* **WHAT TO WORK ON**: Your task is to copy the stretch of lines in the records below that begins with the line containing "Task: Click the results" and ends with the line containing "Task: Toggle Usar", exactly as written, with nothing added.

* **RECORDS SHOWN**:
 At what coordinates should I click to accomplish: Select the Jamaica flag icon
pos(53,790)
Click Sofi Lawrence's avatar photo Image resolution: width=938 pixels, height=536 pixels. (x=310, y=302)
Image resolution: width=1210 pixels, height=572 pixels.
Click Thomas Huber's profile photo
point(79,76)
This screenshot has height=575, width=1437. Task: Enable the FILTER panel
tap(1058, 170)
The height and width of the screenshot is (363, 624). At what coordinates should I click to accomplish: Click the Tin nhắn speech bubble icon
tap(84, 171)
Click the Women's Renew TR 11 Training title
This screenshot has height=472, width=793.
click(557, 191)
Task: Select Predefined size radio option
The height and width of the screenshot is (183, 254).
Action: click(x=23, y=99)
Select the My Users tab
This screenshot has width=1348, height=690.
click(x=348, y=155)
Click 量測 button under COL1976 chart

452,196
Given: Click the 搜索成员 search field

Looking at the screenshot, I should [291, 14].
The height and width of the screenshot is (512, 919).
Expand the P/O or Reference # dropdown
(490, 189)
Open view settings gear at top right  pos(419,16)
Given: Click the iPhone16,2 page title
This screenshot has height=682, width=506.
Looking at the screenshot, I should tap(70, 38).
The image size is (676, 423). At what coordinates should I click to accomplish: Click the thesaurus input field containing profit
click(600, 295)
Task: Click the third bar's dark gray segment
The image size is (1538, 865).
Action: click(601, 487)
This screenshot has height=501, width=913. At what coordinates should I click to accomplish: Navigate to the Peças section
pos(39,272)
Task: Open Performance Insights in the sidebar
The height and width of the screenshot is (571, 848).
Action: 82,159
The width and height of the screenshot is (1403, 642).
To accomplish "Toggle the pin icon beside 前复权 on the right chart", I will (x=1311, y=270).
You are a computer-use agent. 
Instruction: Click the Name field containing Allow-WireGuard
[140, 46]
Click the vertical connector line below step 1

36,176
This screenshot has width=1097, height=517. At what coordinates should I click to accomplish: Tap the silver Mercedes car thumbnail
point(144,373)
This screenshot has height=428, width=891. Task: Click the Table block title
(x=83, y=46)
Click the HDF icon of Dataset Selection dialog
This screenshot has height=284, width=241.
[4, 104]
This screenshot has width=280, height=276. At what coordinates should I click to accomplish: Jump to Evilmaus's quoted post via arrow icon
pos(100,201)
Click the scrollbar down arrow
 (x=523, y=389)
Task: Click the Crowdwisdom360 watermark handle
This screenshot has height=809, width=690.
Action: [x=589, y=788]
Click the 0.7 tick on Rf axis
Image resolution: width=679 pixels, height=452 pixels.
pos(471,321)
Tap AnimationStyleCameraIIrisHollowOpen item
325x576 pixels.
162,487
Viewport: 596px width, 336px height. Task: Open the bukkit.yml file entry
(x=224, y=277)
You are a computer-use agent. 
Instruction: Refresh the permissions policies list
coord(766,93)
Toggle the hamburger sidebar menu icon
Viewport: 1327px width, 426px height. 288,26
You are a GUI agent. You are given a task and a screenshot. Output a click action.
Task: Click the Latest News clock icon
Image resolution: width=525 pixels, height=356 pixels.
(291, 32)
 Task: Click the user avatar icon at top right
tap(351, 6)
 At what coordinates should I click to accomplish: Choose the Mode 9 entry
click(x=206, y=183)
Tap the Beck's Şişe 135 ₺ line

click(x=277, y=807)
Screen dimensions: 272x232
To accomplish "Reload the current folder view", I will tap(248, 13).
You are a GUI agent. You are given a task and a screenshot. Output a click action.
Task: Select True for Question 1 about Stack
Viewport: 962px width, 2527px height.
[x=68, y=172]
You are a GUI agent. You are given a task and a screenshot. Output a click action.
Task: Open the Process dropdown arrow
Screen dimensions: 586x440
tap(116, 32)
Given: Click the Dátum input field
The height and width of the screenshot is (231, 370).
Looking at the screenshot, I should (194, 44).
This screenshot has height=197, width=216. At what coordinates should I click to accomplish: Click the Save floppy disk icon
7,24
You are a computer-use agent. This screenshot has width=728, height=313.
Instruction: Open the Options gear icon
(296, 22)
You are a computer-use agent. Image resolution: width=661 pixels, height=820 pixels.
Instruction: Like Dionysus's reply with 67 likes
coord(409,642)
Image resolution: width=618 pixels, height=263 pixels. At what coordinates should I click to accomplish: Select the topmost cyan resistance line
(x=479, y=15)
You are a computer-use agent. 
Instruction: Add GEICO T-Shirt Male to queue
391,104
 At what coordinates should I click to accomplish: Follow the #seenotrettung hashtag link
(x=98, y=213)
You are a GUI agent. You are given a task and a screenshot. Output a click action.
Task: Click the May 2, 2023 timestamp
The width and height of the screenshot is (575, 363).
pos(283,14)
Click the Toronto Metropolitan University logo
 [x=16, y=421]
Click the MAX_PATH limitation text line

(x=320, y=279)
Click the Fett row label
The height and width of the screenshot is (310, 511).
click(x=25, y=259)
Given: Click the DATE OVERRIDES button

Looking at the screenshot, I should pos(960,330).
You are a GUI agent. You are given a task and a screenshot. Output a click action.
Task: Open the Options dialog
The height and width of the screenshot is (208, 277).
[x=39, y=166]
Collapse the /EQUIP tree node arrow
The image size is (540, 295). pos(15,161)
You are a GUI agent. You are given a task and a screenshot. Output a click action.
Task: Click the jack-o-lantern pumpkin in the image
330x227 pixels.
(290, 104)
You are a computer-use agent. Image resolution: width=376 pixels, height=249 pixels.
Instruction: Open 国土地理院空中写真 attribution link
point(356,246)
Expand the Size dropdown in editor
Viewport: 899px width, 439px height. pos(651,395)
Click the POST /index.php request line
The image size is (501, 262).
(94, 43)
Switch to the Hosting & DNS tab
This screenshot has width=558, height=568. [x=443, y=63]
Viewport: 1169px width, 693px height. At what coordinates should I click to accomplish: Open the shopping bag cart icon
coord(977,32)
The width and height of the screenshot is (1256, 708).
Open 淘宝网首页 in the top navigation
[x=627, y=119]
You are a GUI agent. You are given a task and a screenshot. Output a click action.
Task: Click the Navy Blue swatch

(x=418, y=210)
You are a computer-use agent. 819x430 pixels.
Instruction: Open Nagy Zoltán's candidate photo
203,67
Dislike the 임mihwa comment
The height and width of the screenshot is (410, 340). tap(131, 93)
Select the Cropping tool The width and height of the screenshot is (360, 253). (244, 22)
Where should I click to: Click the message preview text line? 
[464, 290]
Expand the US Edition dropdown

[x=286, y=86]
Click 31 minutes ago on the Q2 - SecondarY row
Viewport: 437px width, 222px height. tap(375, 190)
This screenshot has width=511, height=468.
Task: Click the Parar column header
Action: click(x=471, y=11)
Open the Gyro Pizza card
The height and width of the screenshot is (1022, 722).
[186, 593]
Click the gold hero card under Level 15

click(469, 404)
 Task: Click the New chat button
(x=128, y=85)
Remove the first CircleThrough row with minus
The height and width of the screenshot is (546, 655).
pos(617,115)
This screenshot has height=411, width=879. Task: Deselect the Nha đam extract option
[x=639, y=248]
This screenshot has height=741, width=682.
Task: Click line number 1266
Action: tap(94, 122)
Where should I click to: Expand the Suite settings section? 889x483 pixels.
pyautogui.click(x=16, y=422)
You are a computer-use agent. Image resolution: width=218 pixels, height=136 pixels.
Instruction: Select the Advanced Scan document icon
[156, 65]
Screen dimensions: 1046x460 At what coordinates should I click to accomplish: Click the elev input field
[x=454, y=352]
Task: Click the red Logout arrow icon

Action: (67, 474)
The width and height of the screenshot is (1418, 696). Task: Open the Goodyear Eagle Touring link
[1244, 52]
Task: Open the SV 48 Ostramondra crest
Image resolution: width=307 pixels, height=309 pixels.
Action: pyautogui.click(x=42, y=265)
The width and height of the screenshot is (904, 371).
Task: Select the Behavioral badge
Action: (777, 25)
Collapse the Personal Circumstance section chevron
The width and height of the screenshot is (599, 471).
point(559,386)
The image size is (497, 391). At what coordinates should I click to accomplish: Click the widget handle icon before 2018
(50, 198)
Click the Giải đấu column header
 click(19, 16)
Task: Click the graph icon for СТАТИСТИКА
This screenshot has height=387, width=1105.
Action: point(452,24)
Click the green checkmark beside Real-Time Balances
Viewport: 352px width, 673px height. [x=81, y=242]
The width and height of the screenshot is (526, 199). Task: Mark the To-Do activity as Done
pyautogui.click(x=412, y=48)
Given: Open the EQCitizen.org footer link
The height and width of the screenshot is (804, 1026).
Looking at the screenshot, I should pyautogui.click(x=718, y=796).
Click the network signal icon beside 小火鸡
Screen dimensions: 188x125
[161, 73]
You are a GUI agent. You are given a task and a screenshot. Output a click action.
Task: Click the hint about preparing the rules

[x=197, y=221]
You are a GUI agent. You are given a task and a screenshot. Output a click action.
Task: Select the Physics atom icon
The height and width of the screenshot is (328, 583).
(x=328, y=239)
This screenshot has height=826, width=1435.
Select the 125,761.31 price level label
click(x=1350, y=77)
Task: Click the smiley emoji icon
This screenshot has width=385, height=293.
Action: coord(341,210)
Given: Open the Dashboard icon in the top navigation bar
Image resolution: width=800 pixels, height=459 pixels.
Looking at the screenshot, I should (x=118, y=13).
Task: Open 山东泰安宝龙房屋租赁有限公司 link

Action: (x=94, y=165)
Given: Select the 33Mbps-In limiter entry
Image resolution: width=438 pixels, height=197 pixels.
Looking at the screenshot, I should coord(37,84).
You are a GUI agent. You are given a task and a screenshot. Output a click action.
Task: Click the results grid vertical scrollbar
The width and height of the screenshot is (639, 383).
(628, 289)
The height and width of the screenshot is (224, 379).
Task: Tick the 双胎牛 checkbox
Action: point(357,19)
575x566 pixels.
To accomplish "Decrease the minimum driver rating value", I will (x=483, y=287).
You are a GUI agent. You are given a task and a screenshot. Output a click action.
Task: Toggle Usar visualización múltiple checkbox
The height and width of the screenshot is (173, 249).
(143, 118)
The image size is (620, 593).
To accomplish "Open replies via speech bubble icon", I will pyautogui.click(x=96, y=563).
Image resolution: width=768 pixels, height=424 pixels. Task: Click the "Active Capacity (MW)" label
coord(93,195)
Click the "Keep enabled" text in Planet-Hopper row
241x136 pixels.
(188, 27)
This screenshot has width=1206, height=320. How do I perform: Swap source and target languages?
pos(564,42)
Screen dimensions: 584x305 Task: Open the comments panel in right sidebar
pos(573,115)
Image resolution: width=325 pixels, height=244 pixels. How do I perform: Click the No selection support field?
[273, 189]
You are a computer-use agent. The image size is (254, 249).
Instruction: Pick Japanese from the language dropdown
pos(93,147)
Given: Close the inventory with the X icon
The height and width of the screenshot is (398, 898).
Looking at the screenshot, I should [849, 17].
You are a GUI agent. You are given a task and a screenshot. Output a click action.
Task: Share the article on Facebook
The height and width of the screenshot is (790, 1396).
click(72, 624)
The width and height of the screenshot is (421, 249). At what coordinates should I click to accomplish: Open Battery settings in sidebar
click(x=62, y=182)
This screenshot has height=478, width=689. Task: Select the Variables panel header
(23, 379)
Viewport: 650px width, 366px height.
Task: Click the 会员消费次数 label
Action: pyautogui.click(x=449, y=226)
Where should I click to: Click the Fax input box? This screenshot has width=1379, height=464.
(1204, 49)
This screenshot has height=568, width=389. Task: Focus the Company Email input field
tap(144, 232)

* **SOLUTION BELOW**:
Task: Click the results grid vertical scrollbar
The width and height of the screenshot is (639, 383).
(628, 289)
The height and width of the screenshot is (224, 379).
Task: Tick the 双胎牛 checkbox
Action: point(357,19)
575x566 pixels.
To accomplish "Decrease the minimum driver rating value", I will (x=483, y=287).
You are a GUI agent. You are given a task and a screenshot. Output a click action.
Task: Toggle Usar visualización múltiple checkbox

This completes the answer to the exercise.